Wnt/β-Catenin Pathway Activation Confers Fumonisin B1 Tolerance in Chicken Intestinal Organoid Monolayers by Enhancing Intestinal Stem Cell Function.

Abstract

Fumonisin B1 (FB1) is a prevalent mycotoxin in moldy grains and feeds, highly toxic to livestock and compromising product quality while threatening food safety. Poultry exhibit low susceptibility to FB1, but the underlying tolerance mechanisms remain unclear. Traditional 3D chicken intestinal organoid models cannot simulate direct interaction between the epithelial monolayer and FB1, limiting the study of FB1-chicken intestinal crosstalk. Here, we established a 2D chicken intestinal organoid monolayer model, derived from intestinal crypts of 18-day-old specific pathogen-free chicken embryos, to systematically explore poultry's resistance mechanisms against FB1. Using this model, we compared FB1-induced effects with those in a porcine intestinal epithelial cell model.

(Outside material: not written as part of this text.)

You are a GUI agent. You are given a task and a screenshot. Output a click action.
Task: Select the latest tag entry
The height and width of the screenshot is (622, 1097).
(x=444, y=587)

Results showed that FB1 exposure did not reduce transepithelial electrical resistance, induce abnormal expression of tight junction genes, or cause significant fluctuations in inflammatory factor levels in chicken intestinal organoid monolayers. Mechanistically, FB1 enhances chicken intestinal stem cell function by activating the Wnt/β-catenin pathway, thereby promoting epithelial regeneration and renewal to increase FB1 resistance and decrease toxin sensitivity in chickens. This study reveals a strategy for enhancing FB1 tolerance in poultry by promoting intestinal stem cell function, providing a new perspective for developing mycotoxin prevention and control strategies.